Charles Huff

Current position
- Title: Head coach
- Team: Memphis
- Conference: American
- Record: 3–1

Biographical details
- Born: April 26, 1983 (age 43) Denton, Maryland, U.S.

Playing career
- 2001–2005: Hampton
- Positions: Fullback, tight end, guard, center

Coaching career (HC unless noted)
- 2006: Tennessee State (OL)
- 2007–2008: Tennessee State (TE/ST)
- 2009: Maryland (asst. OL)
- 2010: Hampton (OL/RGC)
- 2011: Vanderbilt (OQC)
- 2012: Buffalo Bills (asst.
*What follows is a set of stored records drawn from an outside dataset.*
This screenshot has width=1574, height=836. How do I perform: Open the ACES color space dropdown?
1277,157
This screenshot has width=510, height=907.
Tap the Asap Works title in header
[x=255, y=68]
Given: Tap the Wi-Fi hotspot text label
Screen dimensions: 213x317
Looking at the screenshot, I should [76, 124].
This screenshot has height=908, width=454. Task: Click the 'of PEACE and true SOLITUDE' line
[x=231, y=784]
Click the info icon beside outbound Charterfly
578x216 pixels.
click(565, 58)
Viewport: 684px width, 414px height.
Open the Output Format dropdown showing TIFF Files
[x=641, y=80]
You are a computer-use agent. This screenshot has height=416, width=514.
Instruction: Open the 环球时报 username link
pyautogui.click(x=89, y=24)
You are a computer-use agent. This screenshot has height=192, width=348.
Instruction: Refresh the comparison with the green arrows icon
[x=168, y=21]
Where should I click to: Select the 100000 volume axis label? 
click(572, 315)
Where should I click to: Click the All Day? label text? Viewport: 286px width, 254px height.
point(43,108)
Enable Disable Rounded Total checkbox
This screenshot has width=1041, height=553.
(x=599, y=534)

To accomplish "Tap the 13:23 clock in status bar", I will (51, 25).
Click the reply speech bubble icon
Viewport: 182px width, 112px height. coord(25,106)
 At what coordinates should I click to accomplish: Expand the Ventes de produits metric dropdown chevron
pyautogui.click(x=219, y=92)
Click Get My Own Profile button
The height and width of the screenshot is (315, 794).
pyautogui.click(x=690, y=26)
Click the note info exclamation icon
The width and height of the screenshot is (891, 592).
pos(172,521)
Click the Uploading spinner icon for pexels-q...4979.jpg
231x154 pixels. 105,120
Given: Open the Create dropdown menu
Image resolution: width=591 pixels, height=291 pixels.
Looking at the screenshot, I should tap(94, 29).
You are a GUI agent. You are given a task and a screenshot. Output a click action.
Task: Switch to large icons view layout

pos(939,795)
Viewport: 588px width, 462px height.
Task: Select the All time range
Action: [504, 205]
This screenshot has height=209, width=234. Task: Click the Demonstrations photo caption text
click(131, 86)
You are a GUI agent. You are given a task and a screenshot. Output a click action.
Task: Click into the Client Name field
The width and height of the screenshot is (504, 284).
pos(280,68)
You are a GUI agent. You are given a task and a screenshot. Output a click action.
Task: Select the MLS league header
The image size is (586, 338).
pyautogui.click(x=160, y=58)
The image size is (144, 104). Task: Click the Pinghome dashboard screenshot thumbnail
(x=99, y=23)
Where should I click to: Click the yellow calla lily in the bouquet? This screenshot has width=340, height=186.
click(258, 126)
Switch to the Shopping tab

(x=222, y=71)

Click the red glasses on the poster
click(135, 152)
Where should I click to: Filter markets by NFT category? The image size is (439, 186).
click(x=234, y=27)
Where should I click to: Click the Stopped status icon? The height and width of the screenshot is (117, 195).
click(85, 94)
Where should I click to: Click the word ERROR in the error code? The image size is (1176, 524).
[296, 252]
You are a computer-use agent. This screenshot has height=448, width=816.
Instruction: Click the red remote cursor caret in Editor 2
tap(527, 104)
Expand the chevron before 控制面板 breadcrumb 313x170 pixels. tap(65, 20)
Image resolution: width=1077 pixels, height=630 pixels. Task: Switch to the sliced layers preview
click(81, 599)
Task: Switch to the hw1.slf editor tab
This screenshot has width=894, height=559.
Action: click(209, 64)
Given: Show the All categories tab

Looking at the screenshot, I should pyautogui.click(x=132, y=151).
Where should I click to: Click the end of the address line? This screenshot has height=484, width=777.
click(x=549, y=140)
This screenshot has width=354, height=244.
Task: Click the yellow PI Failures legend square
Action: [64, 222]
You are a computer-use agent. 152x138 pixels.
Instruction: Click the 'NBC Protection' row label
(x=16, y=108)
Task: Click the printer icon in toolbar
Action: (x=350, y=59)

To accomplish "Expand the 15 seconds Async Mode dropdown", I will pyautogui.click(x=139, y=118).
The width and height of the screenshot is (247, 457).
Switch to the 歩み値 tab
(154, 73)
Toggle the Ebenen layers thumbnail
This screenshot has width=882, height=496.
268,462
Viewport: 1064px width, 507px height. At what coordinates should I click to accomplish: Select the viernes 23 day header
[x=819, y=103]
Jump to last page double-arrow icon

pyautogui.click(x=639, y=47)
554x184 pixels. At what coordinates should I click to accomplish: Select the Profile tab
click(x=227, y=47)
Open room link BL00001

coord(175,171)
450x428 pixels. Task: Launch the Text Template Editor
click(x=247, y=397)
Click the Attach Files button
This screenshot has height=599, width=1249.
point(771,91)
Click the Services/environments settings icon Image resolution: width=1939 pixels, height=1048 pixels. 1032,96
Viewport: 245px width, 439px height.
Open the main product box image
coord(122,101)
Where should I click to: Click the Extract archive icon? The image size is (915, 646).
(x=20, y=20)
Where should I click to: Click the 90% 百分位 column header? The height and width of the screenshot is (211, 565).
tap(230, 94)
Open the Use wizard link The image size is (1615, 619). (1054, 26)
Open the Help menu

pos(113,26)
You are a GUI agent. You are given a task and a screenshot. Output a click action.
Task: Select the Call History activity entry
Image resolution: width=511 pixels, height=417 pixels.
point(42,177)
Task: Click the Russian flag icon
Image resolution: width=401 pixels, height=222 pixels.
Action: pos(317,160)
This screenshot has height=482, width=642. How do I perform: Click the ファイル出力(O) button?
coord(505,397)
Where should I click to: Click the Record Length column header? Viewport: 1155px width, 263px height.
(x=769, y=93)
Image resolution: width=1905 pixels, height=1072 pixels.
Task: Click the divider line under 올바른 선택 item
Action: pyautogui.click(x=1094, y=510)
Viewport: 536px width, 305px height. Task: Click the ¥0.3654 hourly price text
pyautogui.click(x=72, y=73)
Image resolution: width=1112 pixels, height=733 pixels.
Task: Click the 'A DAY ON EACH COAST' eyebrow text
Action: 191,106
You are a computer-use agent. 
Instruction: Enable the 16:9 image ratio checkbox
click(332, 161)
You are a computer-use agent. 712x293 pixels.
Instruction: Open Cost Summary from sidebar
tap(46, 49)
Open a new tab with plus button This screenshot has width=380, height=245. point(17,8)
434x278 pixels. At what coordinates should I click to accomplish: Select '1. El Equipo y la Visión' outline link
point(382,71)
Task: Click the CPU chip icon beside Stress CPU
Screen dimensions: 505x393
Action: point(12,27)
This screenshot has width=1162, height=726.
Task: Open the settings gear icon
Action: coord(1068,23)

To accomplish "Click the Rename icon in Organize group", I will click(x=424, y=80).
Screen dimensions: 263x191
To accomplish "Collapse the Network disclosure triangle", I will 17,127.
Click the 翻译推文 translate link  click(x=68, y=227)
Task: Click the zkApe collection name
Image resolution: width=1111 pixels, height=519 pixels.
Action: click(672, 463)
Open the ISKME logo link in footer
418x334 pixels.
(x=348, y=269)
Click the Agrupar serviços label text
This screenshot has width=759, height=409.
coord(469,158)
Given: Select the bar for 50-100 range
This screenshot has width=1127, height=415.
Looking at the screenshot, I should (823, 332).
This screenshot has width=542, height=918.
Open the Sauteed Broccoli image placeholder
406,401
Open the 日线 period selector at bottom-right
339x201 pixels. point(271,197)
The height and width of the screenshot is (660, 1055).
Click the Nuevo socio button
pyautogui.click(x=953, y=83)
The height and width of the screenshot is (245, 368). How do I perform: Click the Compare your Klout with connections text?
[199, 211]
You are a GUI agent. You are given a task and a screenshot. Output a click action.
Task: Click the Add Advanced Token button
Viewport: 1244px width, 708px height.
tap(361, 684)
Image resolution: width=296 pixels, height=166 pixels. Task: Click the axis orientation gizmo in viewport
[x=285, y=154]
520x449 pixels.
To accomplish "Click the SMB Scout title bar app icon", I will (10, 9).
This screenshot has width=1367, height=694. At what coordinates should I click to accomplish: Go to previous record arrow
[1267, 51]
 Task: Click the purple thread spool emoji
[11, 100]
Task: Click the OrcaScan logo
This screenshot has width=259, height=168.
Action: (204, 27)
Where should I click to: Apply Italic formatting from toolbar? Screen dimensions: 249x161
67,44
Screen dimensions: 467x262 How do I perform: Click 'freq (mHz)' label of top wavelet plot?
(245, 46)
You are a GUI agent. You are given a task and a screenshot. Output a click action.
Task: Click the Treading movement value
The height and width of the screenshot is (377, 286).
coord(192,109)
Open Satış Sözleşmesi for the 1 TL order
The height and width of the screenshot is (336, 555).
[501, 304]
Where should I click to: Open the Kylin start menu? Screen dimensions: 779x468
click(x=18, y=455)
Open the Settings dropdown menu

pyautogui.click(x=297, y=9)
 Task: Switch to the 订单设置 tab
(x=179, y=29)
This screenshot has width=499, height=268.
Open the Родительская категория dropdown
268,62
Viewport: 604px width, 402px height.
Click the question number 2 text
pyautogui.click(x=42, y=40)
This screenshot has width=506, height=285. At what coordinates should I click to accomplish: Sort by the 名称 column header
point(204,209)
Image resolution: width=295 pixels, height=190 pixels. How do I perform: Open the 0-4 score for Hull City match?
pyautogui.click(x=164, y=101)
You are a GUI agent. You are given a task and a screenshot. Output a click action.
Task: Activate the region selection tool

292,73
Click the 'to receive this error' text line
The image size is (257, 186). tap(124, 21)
RB)
- 2013: Western Michigan (RB)
- 2014–2017: Penn State (RB/ST)
- 2018: Mississippi State (AHC/RGC/RB)
- 2019–2020: Alabama (AHC/RB)
- 2021–2024: Marshall
- 2025: Southern Miss
- 2026–present: Memphis

Head coaching record
- Overall: 42–26
- Bowls: 1–2

Accomplishments and honors

Championships
- As a head coach 1 Sun Belt (2024) 1 Sun Belt East Division (2024) As an assistant coach 1 National (2020)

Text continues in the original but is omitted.